The 330-volt electric motor, tied to a nickel-metal hydride battery, kindles power measured in kilowatts, but it's the approximate equivalent of 94 hp at 5000 rpm.
Adding the hybrid technology to Escape produces a CUV which earns uncommonly high fuel economy numbers but also dramatically pared tailpipe emissions such as unburned hydrocarbons (HC) and oxides of nitrogen (NOx).
Fuel economy figures rise to 34 mpg for running on city streets. Escape Hybrid achieves better fuel efficiency on city streets in start-and-stop traffic rather than when cruising at a swifter pace on a highway because in city traffic with frequent stops the electric motor takes over.
Adding optional AWD traction trims the fuel numbers on Escape Hybrid, but not much: 30 mpg city/27 mpg road.

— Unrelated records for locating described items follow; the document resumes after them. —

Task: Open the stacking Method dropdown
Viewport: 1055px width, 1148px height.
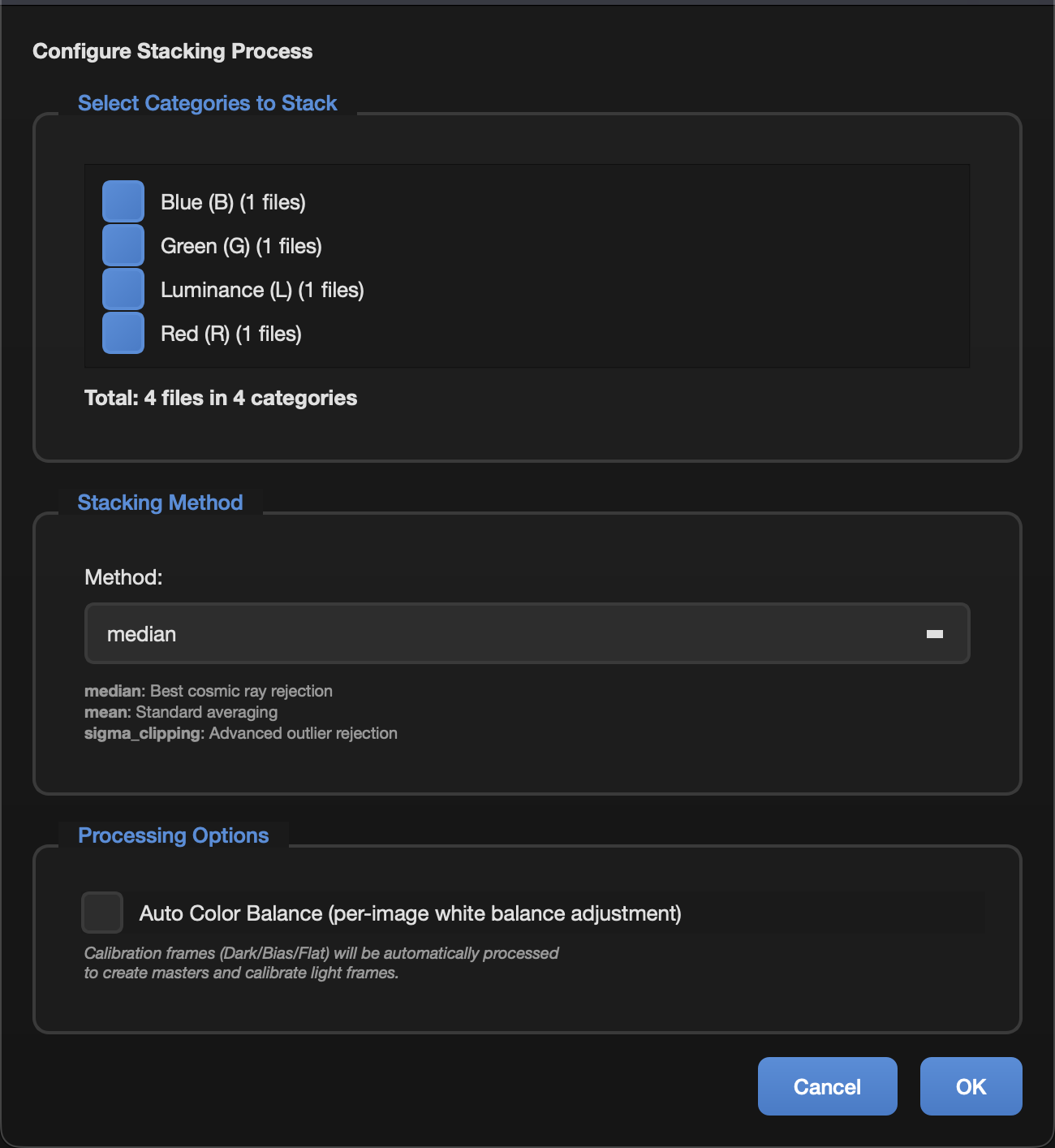Action: point(527,633)
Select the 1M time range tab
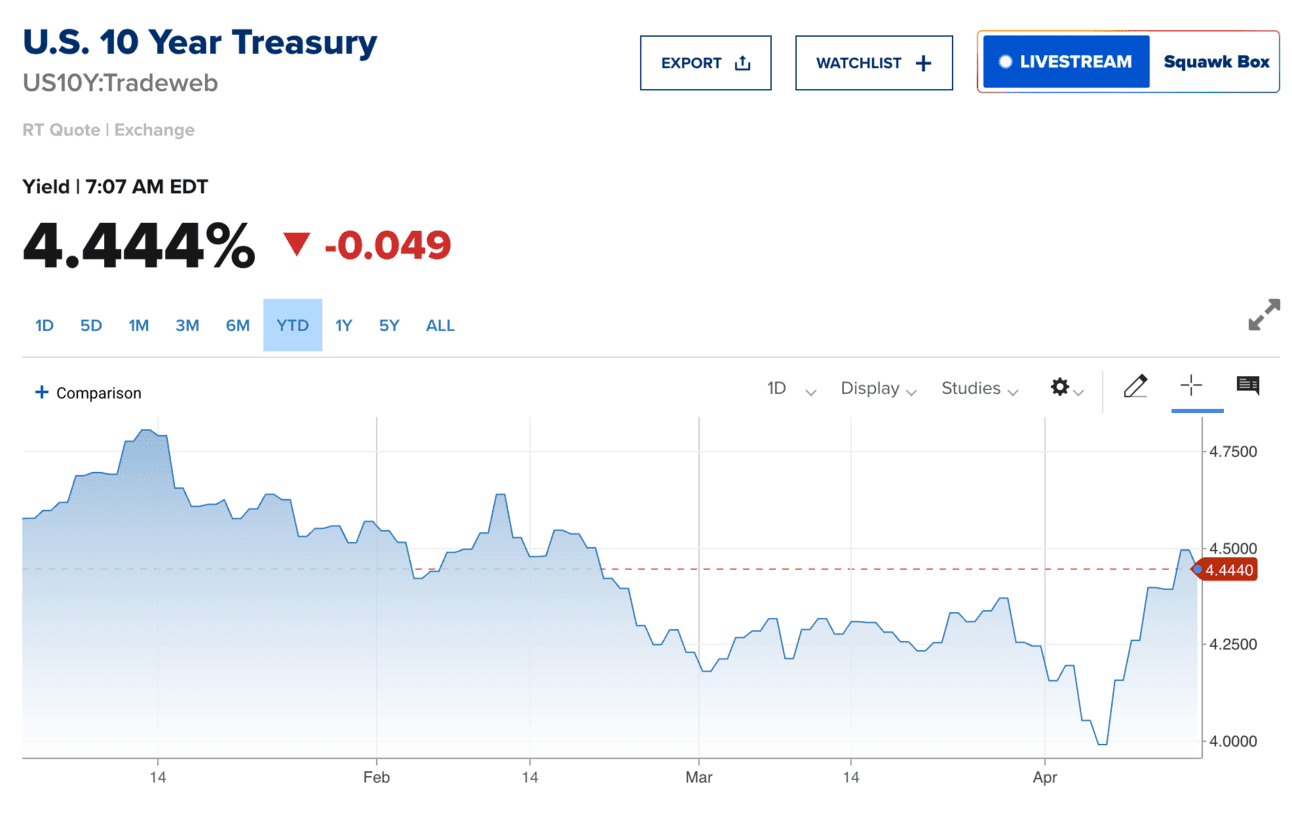Screen dimensions: 1292x835 [x=139, y=325]
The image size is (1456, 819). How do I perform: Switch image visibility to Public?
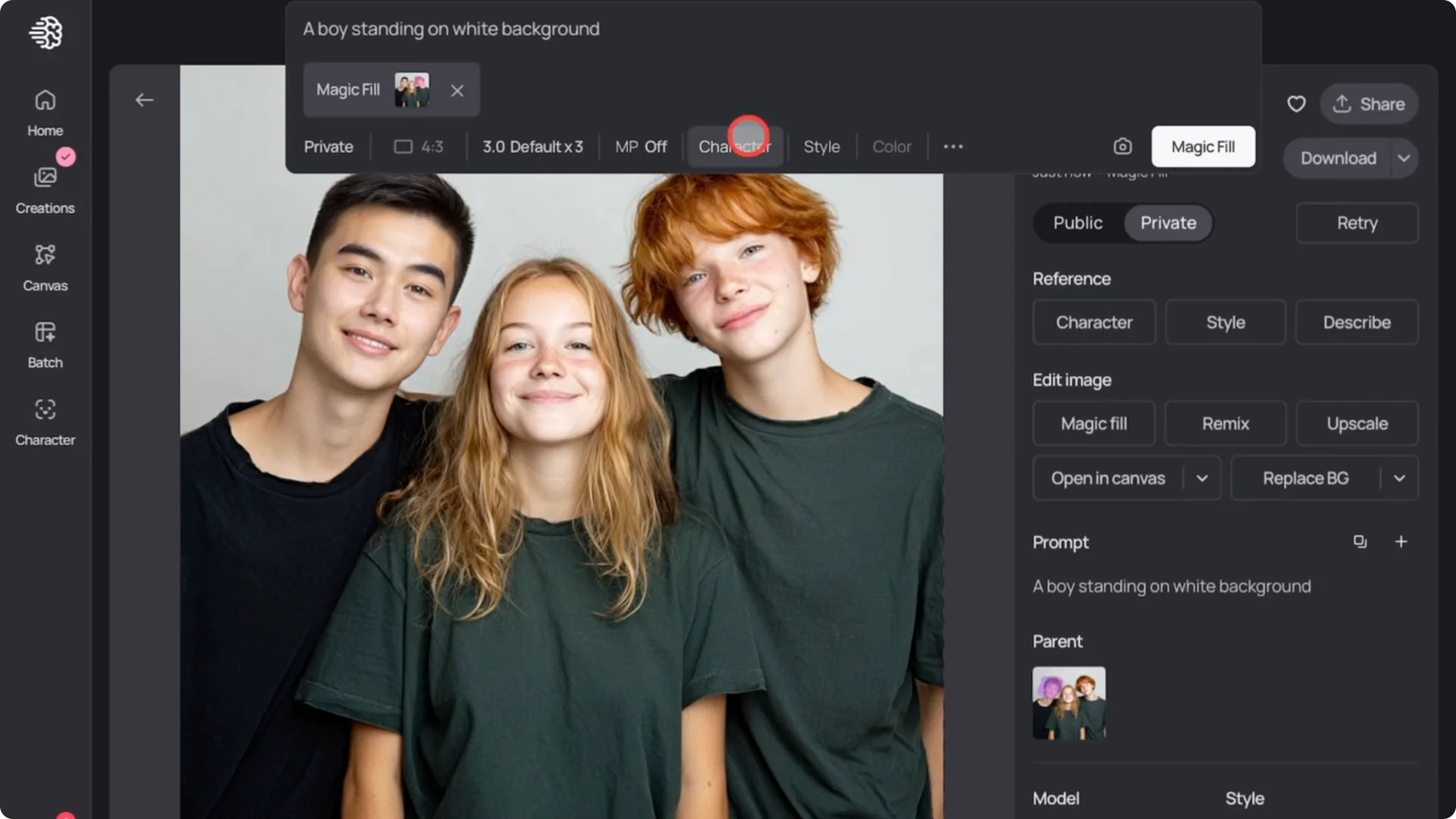[x=1077, y=222]
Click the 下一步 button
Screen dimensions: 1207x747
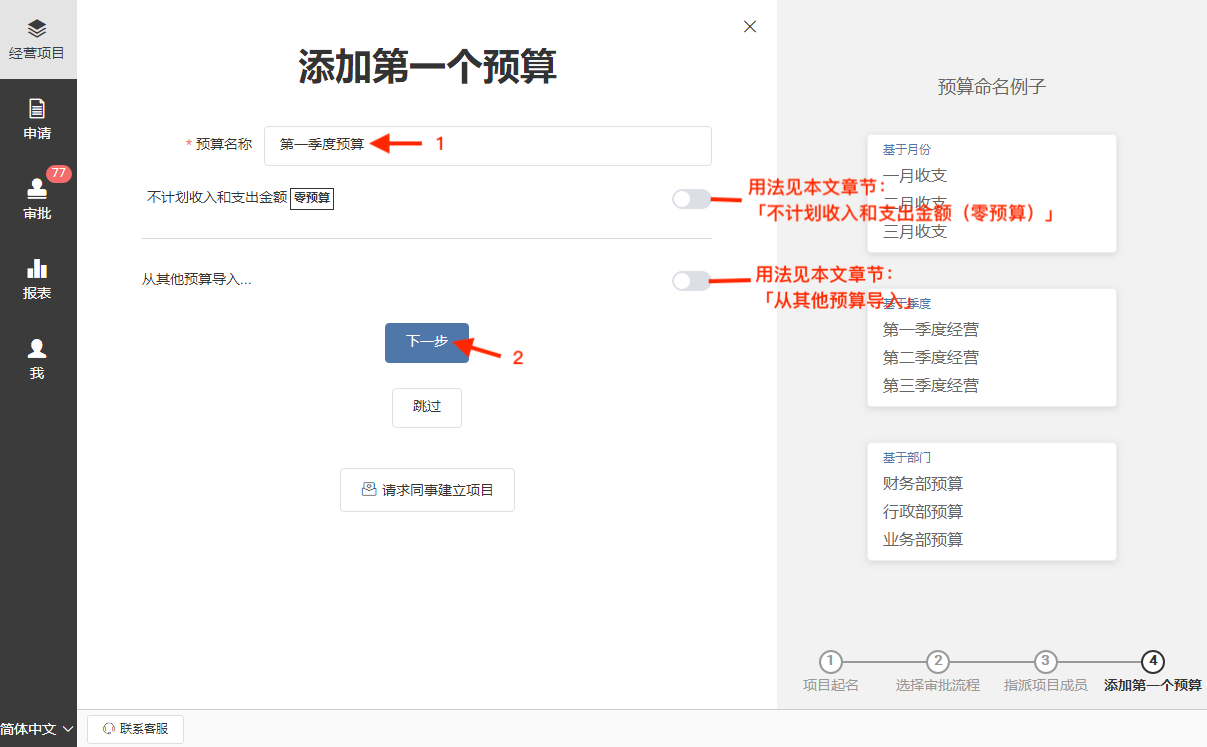pos(426,342)
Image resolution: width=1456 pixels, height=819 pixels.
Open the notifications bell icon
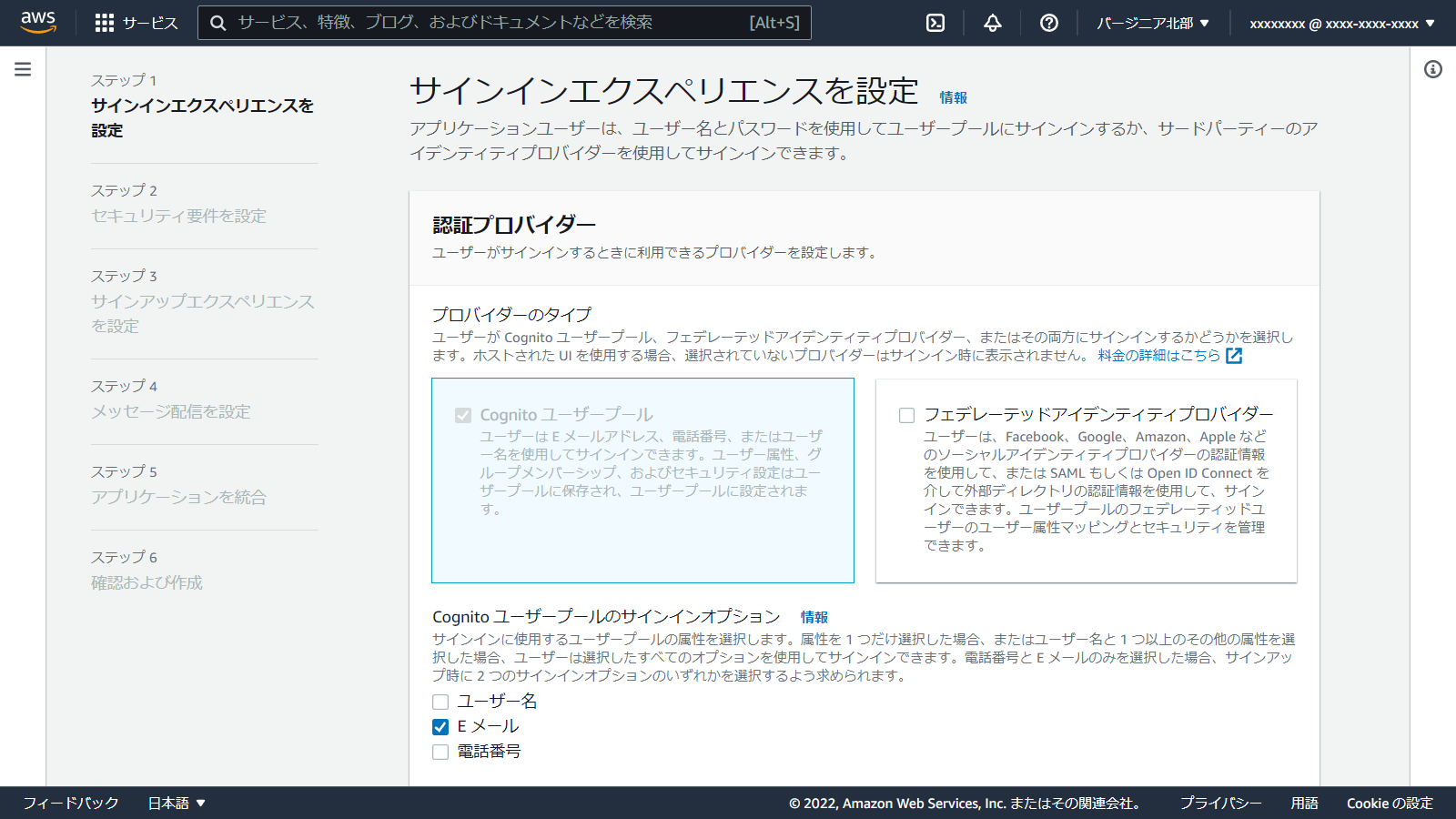point(991,23)
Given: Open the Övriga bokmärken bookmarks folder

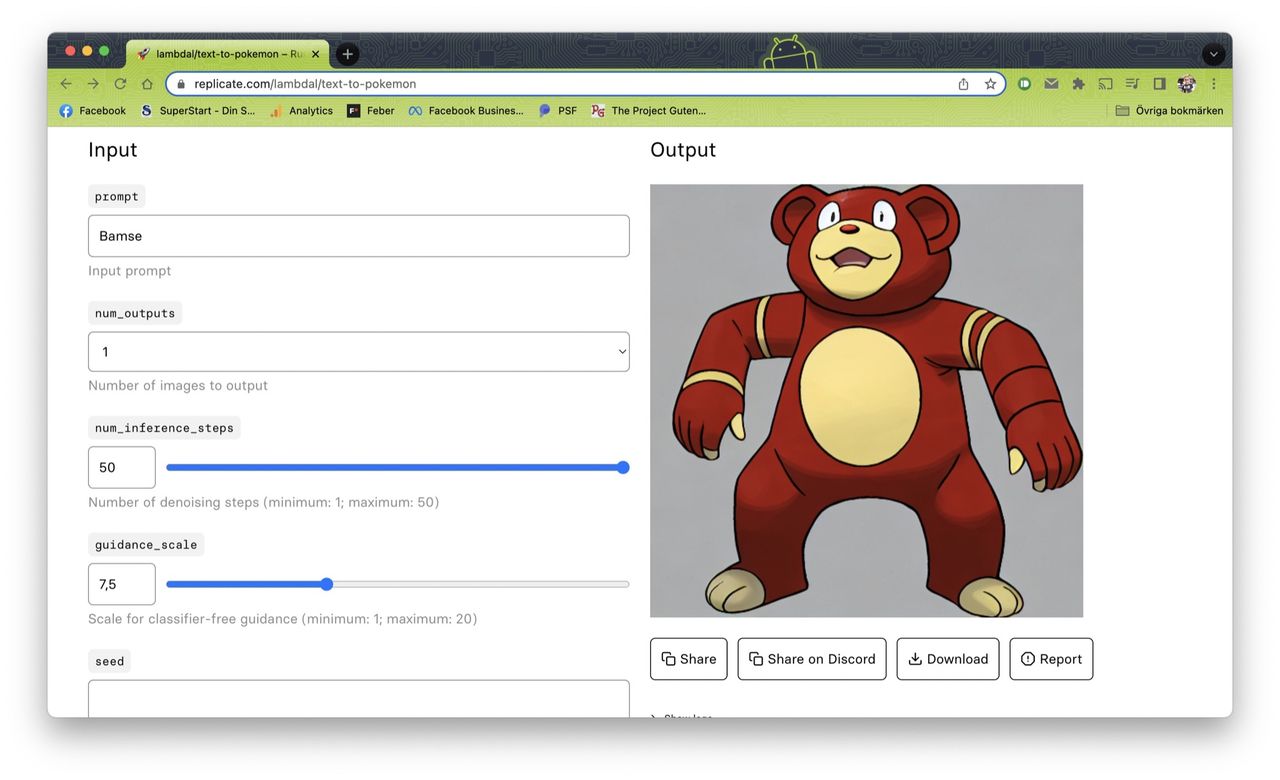Looking at the screenshot, I should pyautogui.click(x=1169, y=111).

The AWD mechanism is a smart traction system which distributes the engine's power between front and rear wheels selectively as changing conditions of road or trail may warrant -- the intent is to maintain a firm tire grip no matter what happens on pavement or dirt.
Regarding safety measures for the CUV, equipment promoting active safety includes the quick all-electric power assist steering through a direct rack and pinion system and brakes tied to an anti-lock brake system (ABS) plus Ford's AdvanceTrac electronic stability control device with Roll Stability Control (RSC) which measures vehicle motion on both the yaw and roll axes.
The exterior package for Ford's gas/electric CUV is a chiseled design for a tough look with a sloping and stepped front hood, a high beltline and big wheels and tires as emphasized by flared wheel arches.
In the five-seat cabin Escape Hybrid 2012 contains upscale appointments like chrome and ebony trimmings, a standard six-speaker audio system plus an optional package of luxe and convenience features including a power moonroof, heated front seats clad in leather upholstery, a Reverse Sensing System and rear view camera.
Ford builds the 2012 Escape Hybrid in two versions -- Escape Hybrid the base edition and a leather-lined Limited.
The MSRP chart for 2012 Escape Hybrid models extends from $30,580 (base FWD) to $34,840 (Limited 4WD).